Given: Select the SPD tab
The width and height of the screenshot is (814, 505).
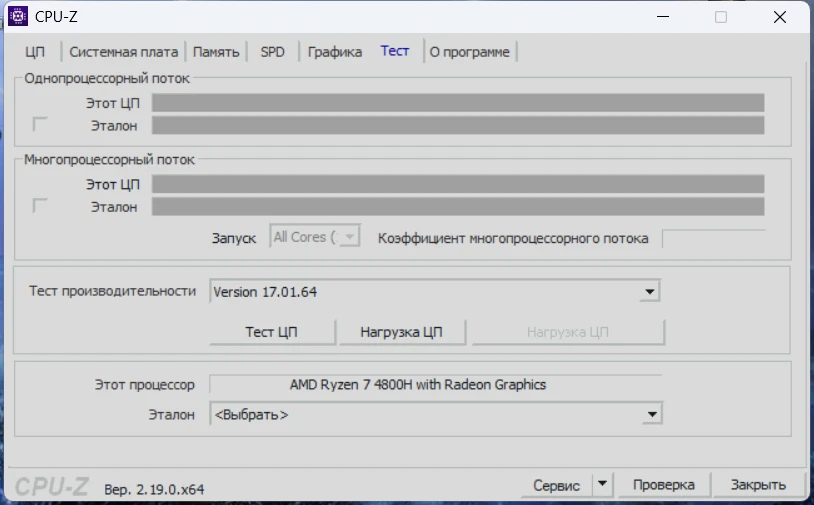Looking at the screenshot, I should [272, 52].
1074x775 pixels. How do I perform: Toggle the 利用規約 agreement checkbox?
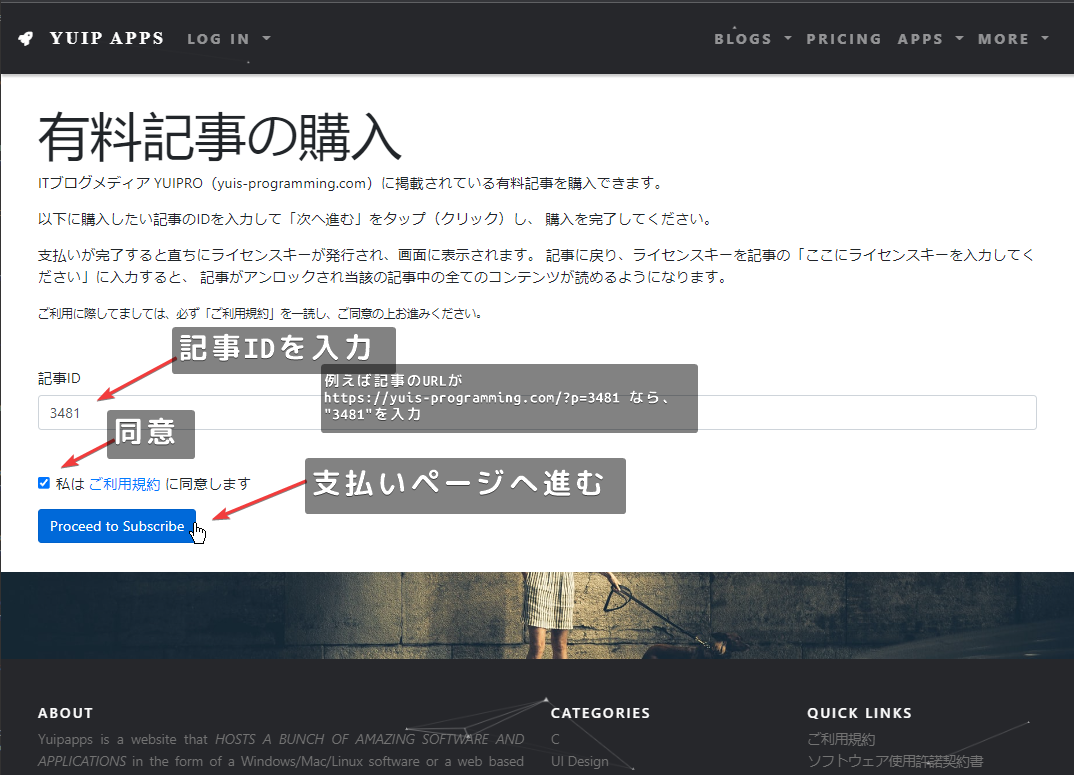click(44, 483)
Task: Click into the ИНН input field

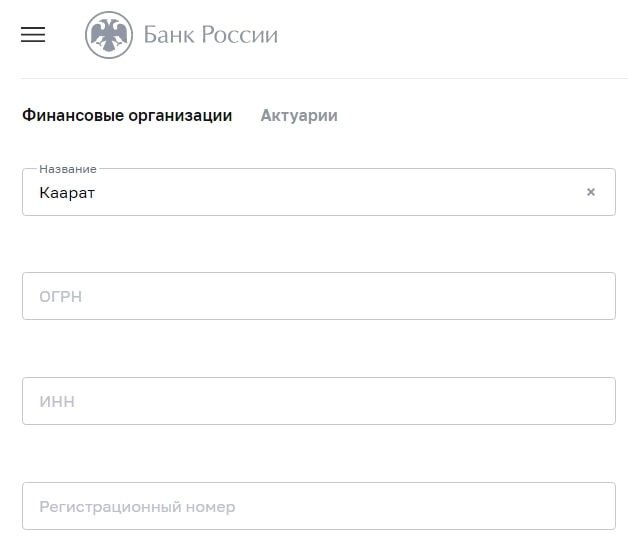Action: click(x=319, y=401)
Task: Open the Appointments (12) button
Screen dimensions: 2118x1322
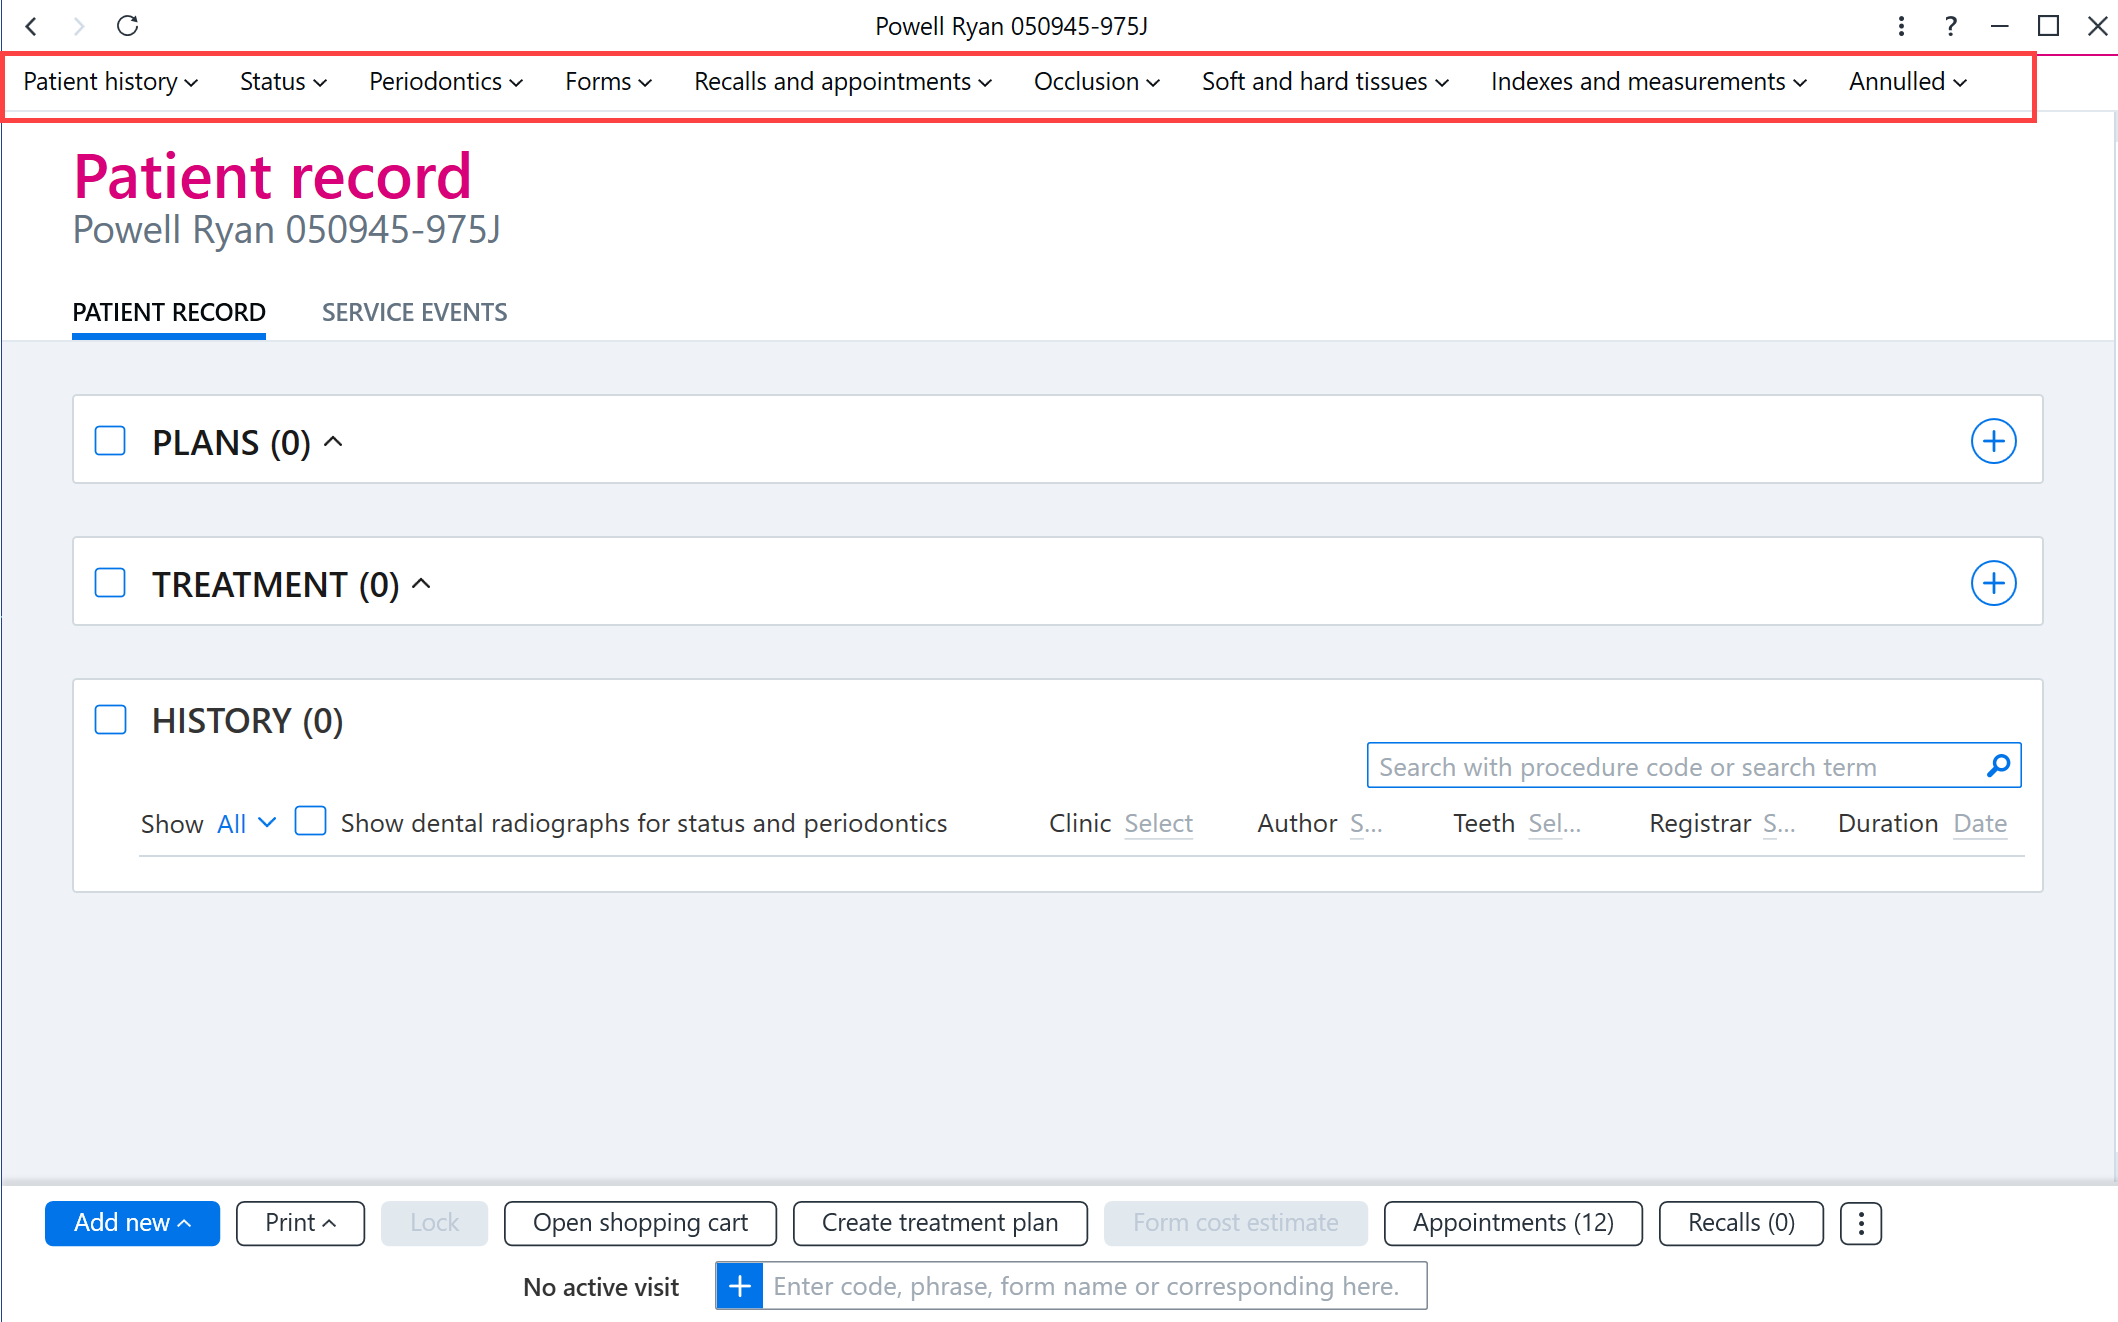Action: click(1513, 1223)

* Written exercise
Copy out every line of the material above word for word, omitting the pictures.

* Complete response
Given: Select the SPD tab
The width and height of the screenshot is (814, 505).
Looking at the screenshot, I should [272, 52].
1074x775 pixels. How do I perform: Toggle the 利用規約 agreement checkbox?
click(44, 483)
Task: Click into the ИНН input field

Action: click(x=319, y=401)
Task: Open the Appointments (12) button
Screen dimensions: 2118x1322
Action: click(1513, 1223)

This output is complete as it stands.